◆ ASSIGNED TASK ◆
For the entries that follow, produce an exact copy with no pictures in it.

Stored data entries:
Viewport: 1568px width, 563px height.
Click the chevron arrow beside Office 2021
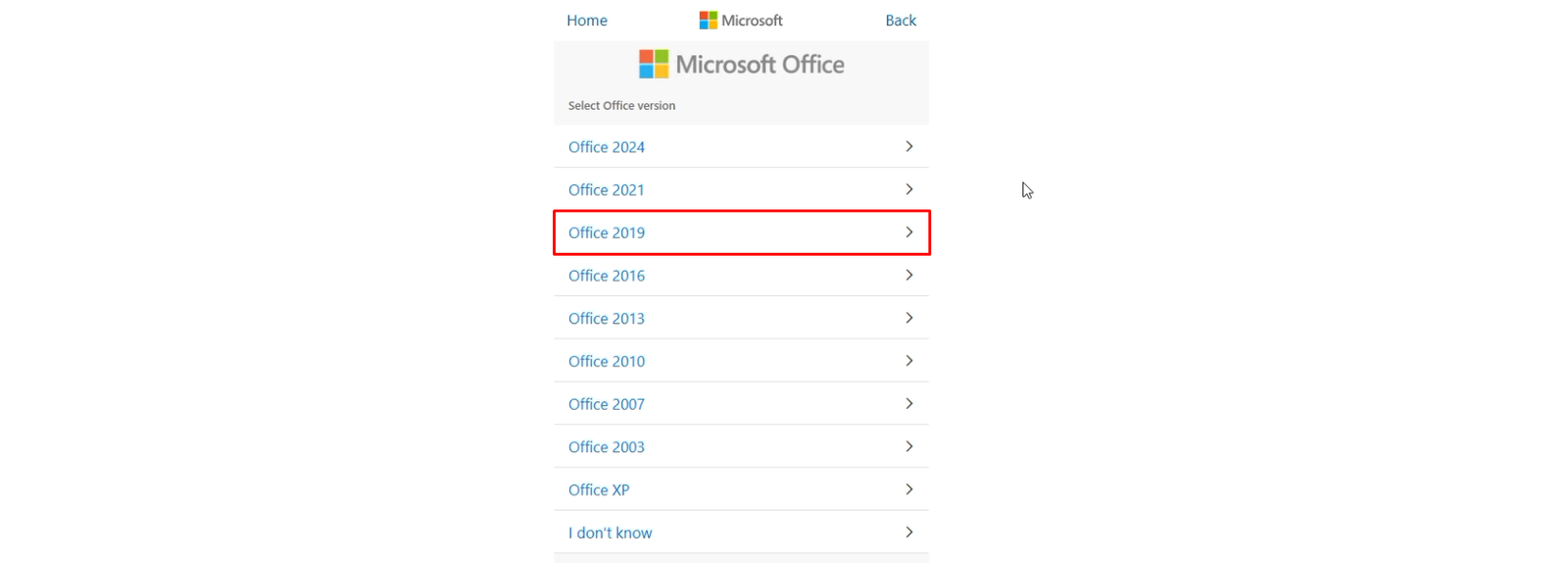point(909,189)
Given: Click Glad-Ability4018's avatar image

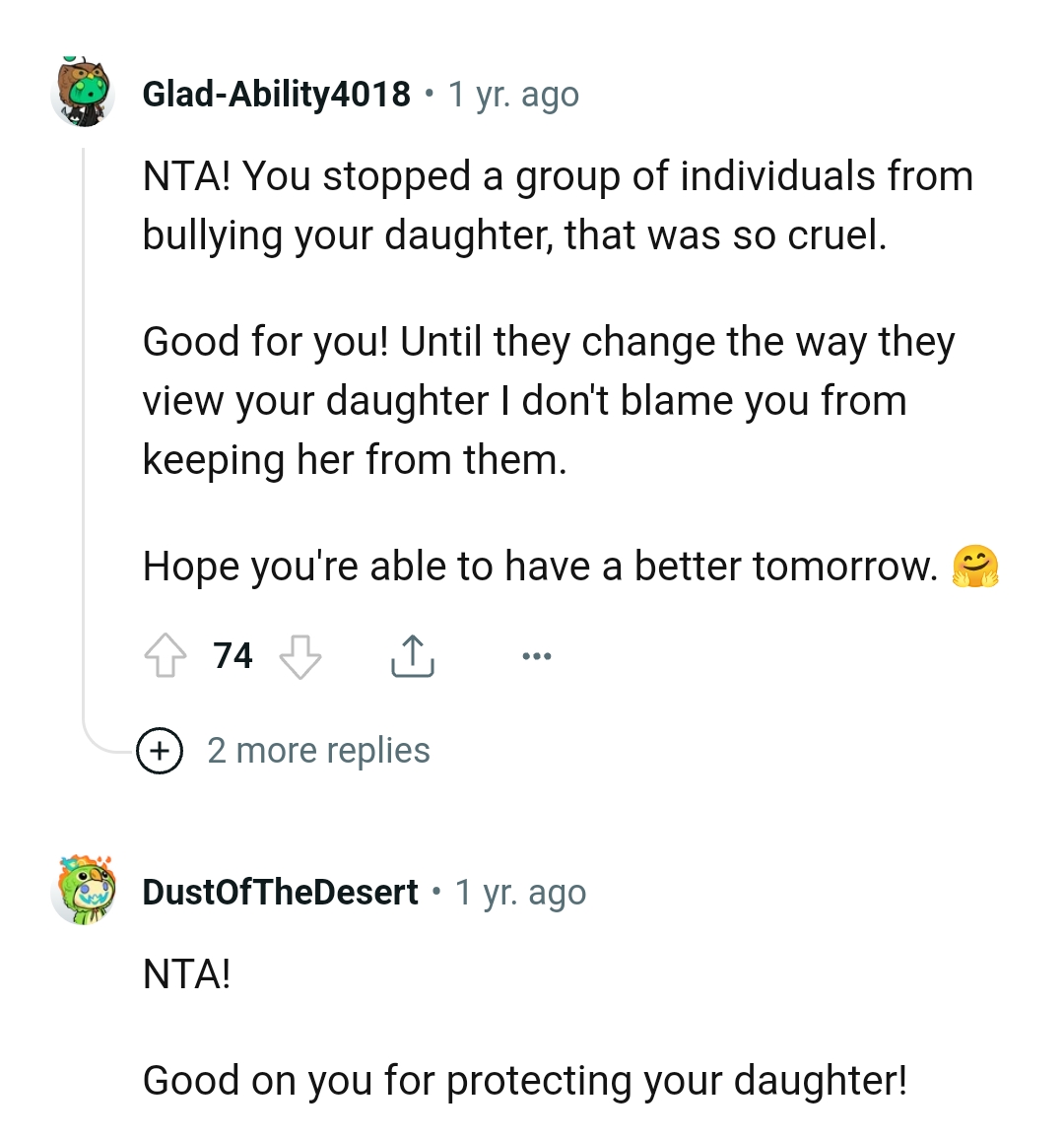Looking at the screenshot, I should (83, 94).
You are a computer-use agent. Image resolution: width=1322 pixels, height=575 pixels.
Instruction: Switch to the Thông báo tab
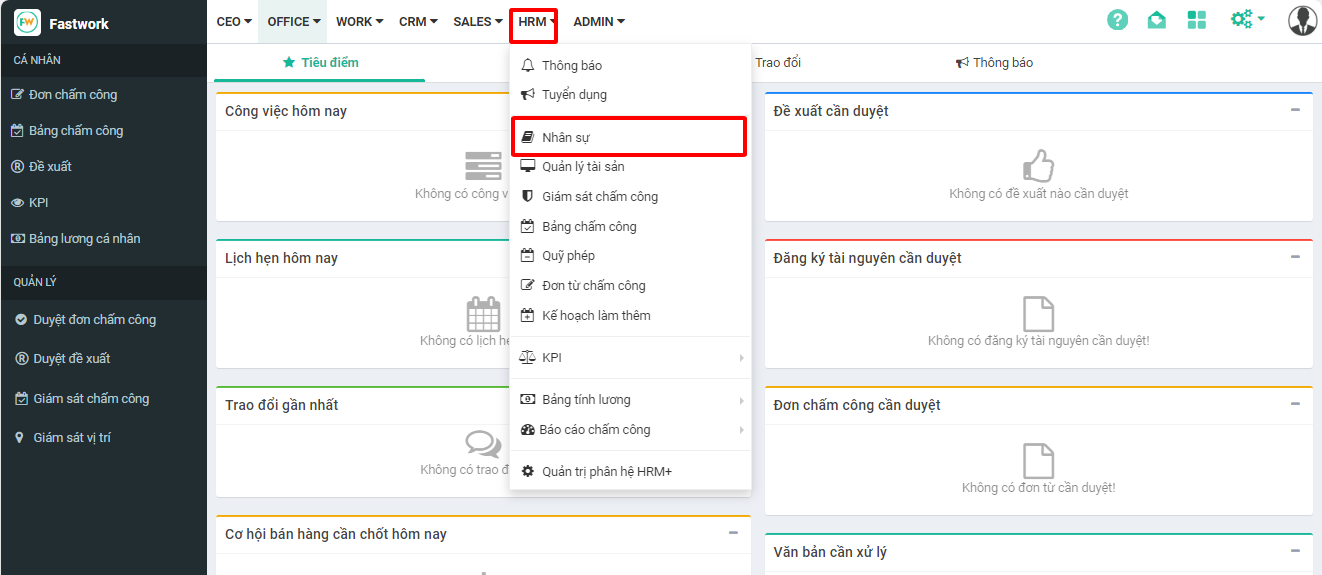point(994,63)
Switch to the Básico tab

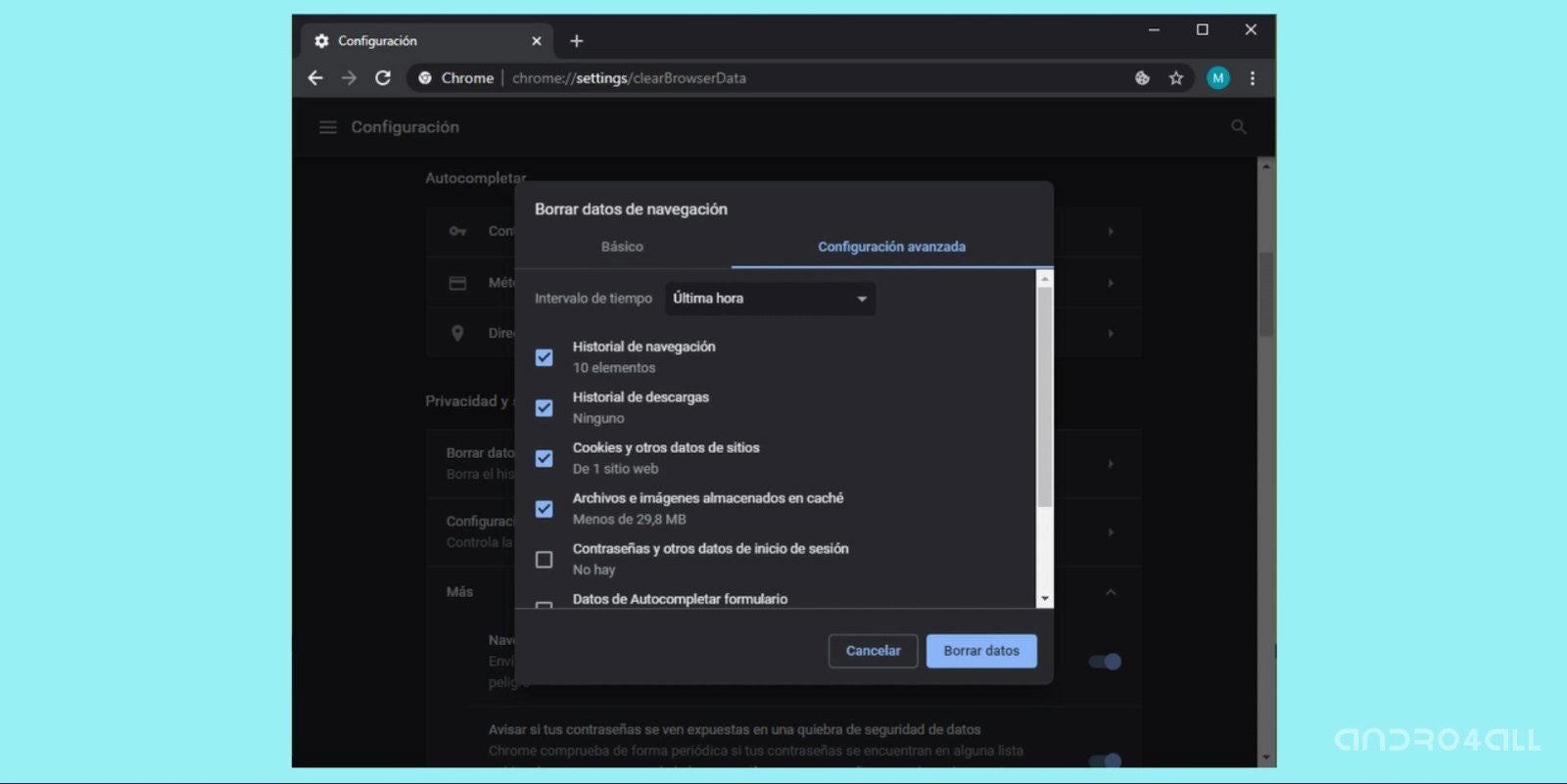(x=622, y=247)
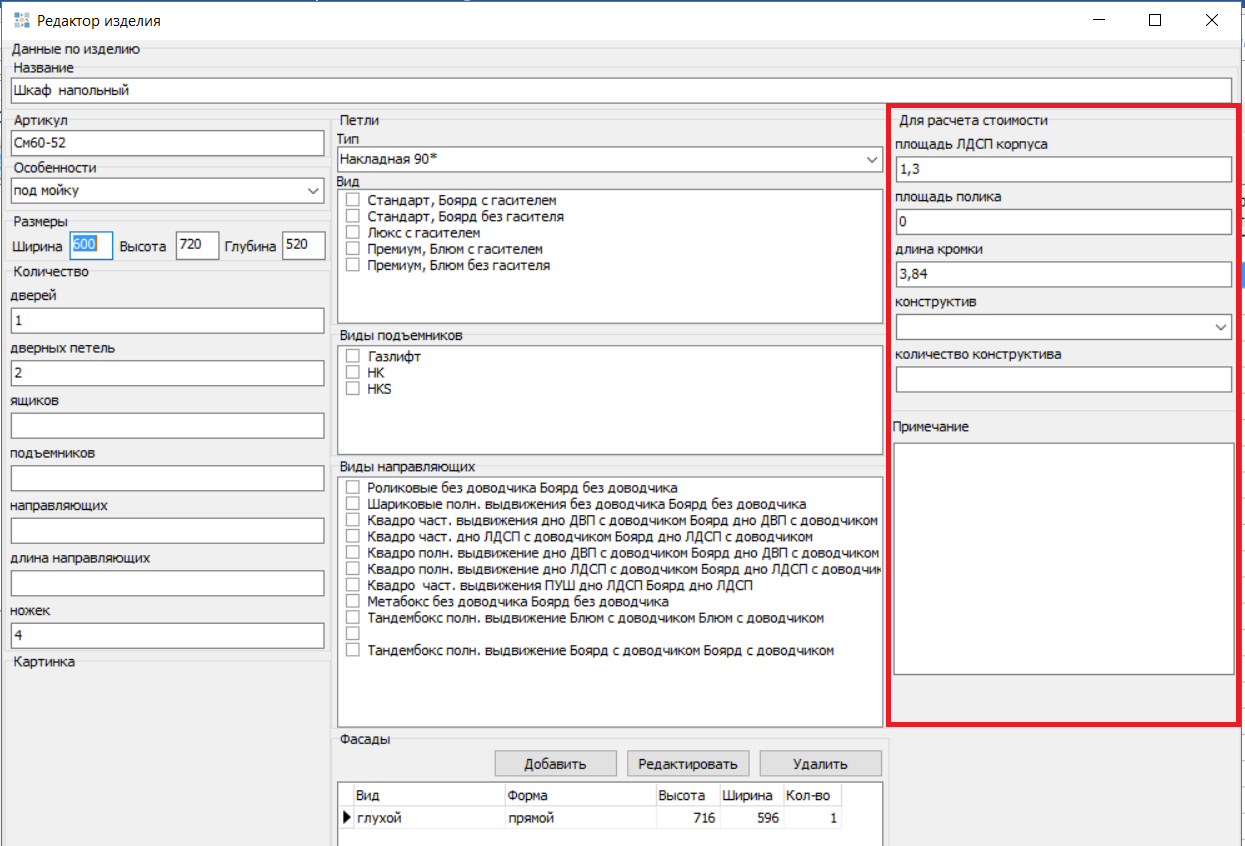Viewport: 1245px width, 846px height.
Task: Click into the 'Примечание' text area
Action: [x=1063, y=558]
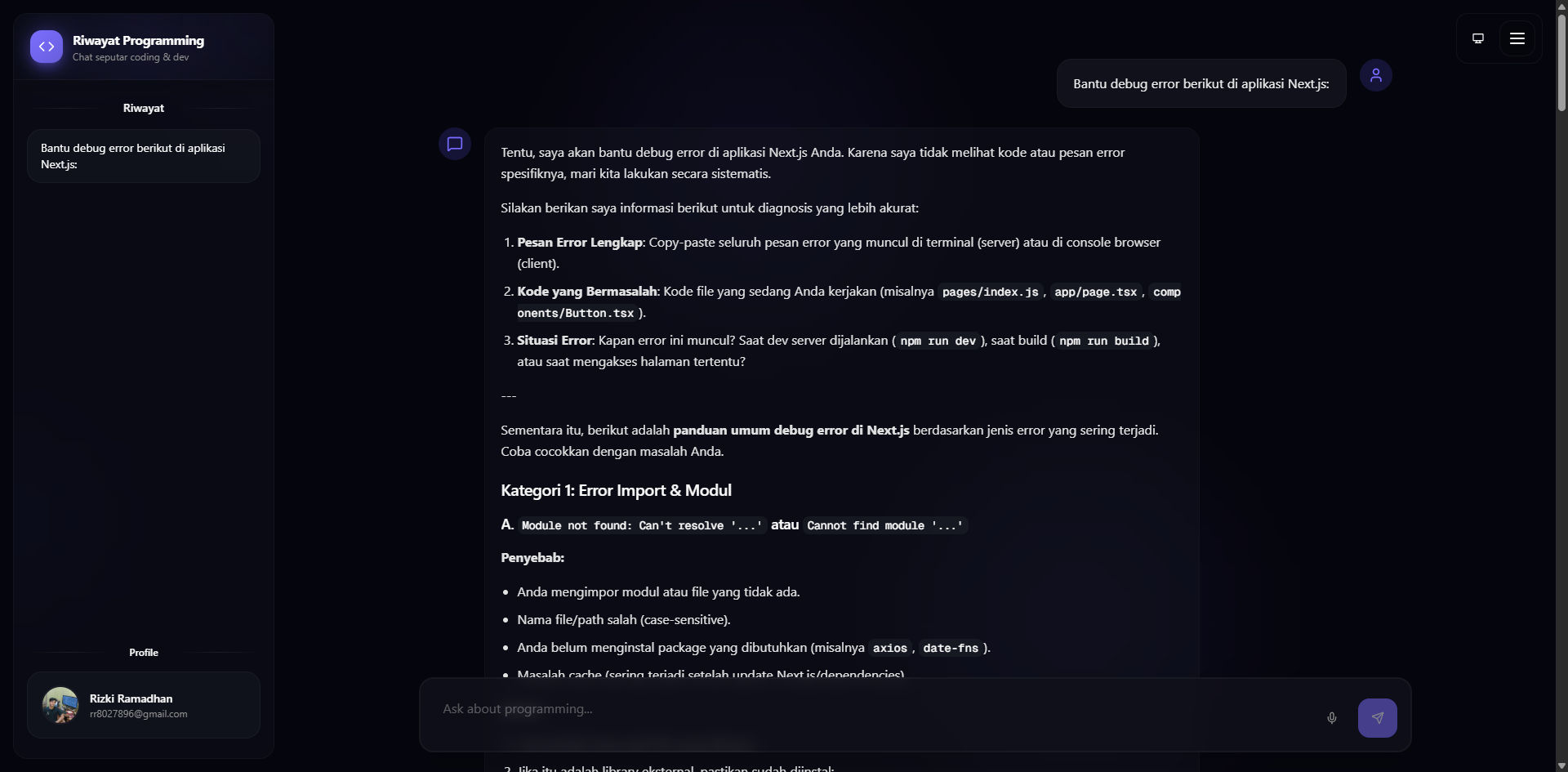Viewport: 1568px width, 772px height.
Task: Open the hamburger menu
Action: 1517,38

◆ RESPONSE AREA ◆
Viewport: 1568px width, 563px height.
Click the chevron arrow beside Office 2021
point(909,189)
Given: Click Glad-Ability4018's avatar image

Looking at the screenshot, I should (83, 94).
You are a computer-use agent. Image resolution: width=1322 pixels, height=575 pixels.
Instruction: Switch to the Thông báo tab
point(994,63)
Switch to the Básico tab

(x=622, y=247)
Viewport: 1245px width, 846px height.
Task: Click into the 'Примечание' text area
Action: [x=1063, y=558]
Viewport: 1568px width, 772px height.
Task: Open the hamburger menu
Action: 1517,38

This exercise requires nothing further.